What you will do:
1 - Translate this sentence from the dry drowning article into Spanish: "Drowning is defined as death within 24 hours following a submersion event, while near drowning denotes survival beyond 24 hours."
2 - Transcribe the dry drowning article word for word, starting with "In dealing with" and going on through "beyond the fence.".

Text section:
[Start of section]

Dry drowning: what to watch for and how to protect your family
Family Health
July 08, 2016
Dry drowning: what to watch for and how to protect your family

By Dr. Glenn Hardesty, a physician on the emergency department medical staff at Texas Health

Representing up to ten percent of all drowning cases, dry drowning is a phenomenon whose pathophysiology still remains at a contentious state.    With two young boys of my own under the age of six this topic resonates personally, both as a physician and a father.  To give clarity around this subject establishing common vocabulary is important, particularly when describing drowning vs. near drowning.  Drowning is defined as death within 24 hours following a submersion event, while near drowning denotes survival beyond 24 hours. Additionally the terms dry and secondary drowning can be confusing to parents. In dry drowning a person does not inhale water but rather suffers a spasm of the vocal cords impairing respiration.  This results in a lack of oxygen to the brain causing the victim to have an impaired state of consciousness.  Conversely, secondary drowning is the after-effect of injury to the lungs caused by an inhaled liquid.   As fluid accumulates in the lungs, respiration becomes difficult resulting in a lack of oxygen.  Occurring several hours after the person has left the water is a clear distinction from dry drowning.  In both cases the respiratory system is the quarry, however affected by different mechanisms. Ultimately the brain and nervous system are the end organ system to be impacted by low oxygen levels.

So when should parents worry following a near drowning event?  For the vast majority of cases, serious complications are unlikely to develop after a brief submersion event.  Especially if the child comes to the surface alert, coughing and crying. The literature suggests if six hour have passed after an uncomplicated near drowning event, problems are unlikely. But there are signs that suggest a higher probability of adverse outcomes.

  • Ongoing shortness of breath following the event
  • Any changes of mental status. i.e. are they confused or acting abnormal
  • Any loss of consciousness is a significant finding that warrants further evaluation

In dealing with young children, the signs are more difficult to interpret.  The parental sense of “something is wrong” often the best predictor of how a child is doing.   Activating 911 early when there is concern (such as ongoing symptoms) will improve survival.

If I had to name the top three ways to avoid drowning or near drowning events they are: prevention, prevention and lastly prevention.    Studies have suggested that up to 90% of toddler drowning’s could be avoided simply by a barrier fence. The adage “an ounce of prevention is worth a pound of cure” certainly applies in this area.  However, when it comes to protecting our children anything less than 100% is a shortfall. We chose to expose our children early in development to the aquatic environment.  I’m a firm believer that swim lessons protect our children beyond the fence.

So let’s enjoy the summer, spending time with family and friends.  Trading proactive for paranoid, we can beat the Texas heat poolside safe with our loved ones.

[End of section]

[Stored data]
[Start of section]

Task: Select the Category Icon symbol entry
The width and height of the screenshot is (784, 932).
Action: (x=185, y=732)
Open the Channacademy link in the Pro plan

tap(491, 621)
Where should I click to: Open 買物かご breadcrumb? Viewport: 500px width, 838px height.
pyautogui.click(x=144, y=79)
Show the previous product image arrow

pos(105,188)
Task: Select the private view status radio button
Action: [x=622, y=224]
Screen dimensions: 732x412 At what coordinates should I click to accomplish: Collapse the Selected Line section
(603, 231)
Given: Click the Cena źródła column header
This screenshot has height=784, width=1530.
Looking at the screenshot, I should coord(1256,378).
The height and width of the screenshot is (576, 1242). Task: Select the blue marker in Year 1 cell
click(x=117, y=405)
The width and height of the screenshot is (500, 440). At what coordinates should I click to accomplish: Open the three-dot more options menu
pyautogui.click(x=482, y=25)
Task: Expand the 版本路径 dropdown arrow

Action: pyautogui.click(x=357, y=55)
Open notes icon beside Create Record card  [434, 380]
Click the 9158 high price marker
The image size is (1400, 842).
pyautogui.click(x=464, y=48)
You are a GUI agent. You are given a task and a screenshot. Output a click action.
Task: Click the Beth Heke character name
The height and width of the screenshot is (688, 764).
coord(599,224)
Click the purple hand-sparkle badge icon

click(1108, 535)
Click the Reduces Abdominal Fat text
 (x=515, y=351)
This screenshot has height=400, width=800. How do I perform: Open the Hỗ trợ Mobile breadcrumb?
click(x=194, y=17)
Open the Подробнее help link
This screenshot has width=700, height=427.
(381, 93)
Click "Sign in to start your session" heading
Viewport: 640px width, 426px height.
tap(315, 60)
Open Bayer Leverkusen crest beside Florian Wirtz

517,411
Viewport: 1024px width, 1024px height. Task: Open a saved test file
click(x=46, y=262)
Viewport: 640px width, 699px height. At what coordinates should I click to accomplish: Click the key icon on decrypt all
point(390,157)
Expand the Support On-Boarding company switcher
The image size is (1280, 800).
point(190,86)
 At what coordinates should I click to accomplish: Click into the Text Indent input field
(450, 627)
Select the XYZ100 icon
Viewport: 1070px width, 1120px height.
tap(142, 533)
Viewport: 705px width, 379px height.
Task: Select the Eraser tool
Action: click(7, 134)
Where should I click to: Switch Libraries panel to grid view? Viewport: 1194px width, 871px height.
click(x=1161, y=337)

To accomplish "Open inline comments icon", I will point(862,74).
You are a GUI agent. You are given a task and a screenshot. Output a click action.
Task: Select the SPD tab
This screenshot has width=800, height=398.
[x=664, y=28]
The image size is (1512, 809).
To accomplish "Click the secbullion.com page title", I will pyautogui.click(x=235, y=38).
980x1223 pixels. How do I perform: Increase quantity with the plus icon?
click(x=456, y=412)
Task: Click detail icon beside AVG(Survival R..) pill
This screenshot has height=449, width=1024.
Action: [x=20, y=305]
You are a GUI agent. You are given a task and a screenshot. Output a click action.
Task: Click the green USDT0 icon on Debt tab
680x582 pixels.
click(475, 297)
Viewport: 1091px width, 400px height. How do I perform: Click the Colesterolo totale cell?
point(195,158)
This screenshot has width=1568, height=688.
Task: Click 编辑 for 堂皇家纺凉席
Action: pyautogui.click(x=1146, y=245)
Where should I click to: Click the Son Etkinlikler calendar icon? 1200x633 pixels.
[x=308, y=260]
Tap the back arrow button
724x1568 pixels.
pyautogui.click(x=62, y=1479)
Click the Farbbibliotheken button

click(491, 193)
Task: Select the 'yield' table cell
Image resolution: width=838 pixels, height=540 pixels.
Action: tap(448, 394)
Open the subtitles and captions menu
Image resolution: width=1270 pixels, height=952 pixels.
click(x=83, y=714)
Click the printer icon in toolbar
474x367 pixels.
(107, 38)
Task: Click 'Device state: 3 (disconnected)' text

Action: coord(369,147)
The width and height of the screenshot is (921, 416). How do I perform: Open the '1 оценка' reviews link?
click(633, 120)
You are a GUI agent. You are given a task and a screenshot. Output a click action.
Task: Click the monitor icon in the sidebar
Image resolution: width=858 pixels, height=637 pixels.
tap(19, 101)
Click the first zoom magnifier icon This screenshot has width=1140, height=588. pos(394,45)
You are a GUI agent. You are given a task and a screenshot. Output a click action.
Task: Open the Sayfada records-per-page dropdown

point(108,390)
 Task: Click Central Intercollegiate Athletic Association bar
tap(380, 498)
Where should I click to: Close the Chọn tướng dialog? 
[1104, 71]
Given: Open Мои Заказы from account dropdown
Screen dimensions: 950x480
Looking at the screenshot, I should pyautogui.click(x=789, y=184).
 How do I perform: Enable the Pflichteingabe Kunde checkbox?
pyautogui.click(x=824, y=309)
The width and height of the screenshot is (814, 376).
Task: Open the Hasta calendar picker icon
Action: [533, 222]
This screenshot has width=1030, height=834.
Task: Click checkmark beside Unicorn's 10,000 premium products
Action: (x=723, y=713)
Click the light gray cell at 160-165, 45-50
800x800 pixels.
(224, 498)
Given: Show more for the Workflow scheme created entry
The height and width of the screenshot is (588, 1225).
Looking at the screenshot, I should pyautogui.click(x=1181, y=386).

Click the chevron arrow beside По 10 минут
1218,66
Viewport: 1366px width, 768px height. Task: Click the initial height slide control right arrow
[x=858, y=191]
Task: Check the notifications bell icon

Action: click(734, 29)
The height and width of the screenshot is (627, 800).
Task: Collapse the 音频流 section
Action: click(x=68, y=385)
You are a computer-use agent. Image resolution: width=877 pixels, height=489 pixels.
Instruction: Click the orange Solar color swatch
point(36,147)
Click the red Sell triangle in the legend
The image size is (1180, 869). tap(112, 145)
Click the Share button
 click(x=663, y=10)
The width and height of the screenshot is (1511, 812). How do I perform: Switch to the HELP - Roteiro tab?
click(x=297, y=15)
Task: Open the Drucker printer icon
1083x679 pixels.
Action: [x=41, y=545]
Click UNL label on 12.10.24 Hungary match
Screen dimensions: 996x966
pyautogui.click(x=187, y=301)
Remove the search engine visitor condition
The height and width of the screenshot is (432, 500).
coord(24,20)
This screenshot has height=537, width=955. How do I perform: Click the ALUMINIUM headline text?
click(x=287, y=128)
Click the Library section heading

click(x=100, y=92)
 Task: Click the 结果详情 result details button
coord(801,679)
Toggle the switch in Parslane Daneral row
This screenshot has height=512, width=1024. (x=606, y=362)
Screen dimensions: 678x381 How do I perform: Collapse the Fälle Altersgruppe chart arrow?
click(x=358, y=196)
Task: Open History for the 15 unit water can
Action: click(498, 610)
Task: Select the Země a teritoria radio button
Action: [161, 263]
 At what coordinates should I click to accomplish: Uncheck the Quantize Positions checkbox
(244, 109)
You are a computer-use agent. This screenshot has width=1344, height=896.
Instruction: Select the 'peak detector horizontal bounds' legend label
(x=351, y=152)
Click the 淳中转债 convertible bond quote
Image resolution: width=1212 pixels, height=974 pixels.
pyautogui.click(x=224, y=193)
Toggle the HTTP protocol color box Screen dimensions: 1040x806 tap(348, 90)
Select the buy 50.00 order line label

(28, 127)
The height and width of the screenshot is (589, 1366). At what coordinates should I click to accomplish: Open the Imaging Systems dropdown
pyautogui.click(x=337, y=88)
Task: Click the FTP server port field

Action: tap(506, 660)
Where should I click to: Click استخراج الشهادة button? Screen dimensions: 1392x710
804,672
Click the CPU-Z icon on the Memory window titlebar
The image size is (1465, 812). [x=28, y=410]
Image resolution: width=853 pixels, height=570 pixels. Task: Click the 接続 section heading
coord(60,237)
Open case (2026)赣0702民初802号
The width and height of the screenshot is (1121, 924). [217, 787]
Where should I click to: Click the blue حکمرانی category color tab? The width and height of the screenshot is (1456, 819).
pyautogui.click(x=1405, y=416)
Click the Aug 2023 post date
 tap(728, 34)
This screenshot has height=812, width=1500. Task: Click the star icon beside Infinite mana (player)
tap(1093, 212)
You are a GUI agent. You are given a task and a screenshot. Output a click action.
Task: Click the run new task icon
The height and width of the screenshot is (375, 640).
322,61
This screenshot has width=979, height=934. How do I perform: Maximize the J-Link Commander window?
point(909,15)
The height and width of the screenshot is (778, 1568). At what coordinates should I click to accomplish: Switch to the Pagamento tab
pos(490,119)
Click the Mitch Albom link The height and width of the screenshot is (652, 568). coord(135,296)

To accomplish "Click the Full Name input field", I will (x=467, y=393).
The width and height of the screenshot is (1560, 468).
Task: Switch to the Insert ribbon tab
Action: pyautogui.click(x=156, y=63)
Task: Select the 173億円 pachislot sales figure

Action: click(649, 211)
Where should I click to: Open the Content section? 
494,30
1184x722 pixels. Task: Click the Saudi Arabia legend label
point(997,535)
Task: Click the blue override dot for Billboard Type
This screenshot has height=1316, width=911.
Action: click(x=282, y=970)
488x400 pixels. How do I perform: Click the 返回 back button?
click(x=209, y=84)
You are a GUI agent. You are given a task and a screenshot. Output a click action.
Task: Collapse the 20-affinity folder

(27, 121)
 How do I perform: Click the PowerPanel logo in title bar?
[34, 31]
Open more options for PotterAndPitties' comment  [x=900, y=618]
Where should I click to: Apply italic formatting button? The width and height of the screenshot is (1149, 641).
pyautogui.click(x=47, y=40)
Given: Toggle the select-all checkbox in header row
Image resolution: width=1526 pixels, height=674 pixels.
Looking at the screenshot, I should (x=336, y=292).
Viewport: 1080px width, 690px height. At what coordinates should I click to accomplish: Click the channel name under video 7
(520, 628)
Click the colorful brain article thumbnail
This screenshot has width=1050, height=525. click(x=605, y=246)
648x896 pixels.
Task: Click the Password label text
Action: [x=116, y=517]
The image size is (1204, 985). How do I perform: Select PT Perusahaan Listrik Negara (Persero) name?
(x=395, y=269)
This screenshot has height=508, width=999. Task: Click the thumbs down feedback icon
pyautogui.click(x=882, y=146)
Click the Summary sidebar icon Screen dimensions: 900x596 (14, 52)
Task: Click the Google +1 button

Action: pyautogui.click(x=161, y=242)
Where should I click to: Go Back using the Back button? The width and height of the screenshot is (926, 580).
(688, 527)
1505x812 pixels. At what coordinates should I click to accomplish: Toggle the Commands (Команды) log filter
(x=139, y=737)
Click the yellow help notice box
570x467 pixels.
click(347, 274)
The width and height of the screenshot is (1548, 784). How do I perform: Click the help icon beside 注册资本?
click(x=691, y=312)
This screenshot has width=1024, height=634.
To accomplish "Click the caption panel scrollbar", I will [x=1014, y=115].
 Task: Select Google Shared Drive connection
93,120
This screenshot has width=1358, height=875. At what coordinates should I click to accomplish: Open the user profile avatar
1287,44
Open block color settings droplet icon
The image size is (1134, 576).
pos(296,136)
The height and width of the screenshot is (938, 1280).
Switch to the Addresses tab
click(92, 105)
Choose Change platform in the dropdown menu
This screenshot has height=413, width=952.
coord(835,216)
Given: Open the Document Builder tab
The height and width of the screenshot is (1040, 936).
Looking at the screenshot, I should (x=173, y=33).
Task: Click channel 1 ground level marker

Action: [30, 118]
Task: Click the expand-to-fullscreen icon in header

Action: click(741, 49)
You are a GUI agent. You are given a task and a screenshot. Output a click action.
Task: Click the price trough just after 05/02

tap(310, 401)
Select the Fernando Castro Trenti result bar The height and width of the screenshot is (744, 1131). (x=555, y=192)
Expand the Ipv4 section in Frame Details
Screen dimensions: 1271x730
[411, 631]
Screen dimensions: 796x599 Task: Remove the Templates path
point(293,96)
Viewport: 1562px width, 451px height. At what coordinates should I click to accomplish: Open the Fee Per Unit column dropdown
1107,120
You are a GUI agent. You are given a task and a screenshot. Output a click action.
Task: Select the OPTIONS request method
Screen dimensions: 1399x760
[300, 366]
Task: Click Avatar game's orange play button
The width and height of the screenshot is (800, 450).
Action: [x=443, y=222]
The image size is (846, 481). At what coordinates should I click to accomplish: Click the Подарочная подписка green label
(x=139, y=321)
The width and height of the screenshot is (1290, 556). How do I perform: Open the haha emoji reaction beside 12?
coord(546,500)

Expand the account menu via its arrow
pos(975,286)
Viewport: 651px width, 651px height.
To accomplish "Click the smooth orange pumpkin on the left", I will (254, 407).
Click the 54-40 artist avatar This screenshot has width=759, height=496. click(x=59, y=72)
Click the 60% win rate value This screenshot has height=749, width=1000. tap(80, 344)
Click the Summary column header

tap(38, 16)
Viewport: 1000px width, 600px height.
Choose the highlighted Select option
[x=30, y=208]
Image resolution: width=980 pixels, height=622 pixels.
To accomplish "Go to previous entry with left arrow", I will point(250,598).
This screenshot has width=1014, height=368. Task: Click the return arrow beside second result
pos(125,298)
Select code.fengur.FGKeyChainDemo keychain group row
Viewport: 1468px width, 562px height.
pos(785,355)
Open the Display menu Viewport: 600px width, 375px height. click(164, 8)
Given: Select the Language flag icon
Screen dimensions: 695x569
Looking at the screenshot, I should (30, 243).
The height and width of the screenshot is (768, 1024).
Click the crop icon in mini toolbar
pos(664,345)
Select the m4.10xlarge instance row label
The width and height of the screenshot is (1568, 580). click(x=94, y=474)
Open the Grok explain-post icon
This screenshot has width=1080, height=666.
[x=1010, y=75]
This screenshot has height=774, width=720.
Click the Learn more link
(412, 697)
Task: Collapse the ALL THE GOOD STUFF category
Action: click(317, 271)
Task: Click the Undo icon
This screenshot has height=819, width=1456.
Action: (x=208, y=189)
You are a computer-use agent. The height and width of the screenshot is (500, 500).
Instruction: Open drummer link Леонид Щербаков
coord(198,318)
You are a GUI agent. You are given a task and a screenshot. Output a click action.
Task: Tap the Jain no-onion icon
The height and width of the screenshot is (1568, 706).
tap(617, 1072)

[End of section]

List of answers:
1 - El ahogamiento se define como la muerte dentro de las 24 horas posteriores a un evento de inmersión, mientras que el casi ahogamiento denota la supervivencia más allá de las 24 horas.

2 -
In dealing with young children, the signs are more difficult to interpret.  The parental sense of “something is wrong” often the best predictor of how a child is doing.   Activating 911 early when there is concern (such as ongoing symptoms) will improve survival.

If I had to name the top three ways to avoid drowning or near drowning events they are: prevention, prevention and lastly prevention.    Studies have suggested that up to 90% of toddler drowning’s could be avoided simply by a barrier fence. The adage “an ounce of prevention is worth a pound of cure” certainly applies in this area.  However, when it comes to protecting our children anything less than 100% is a shortfall. We chose to expose our children early in development to the aquatic environment.  I’m a firm believer that swim lessons protect our children beyond the fence.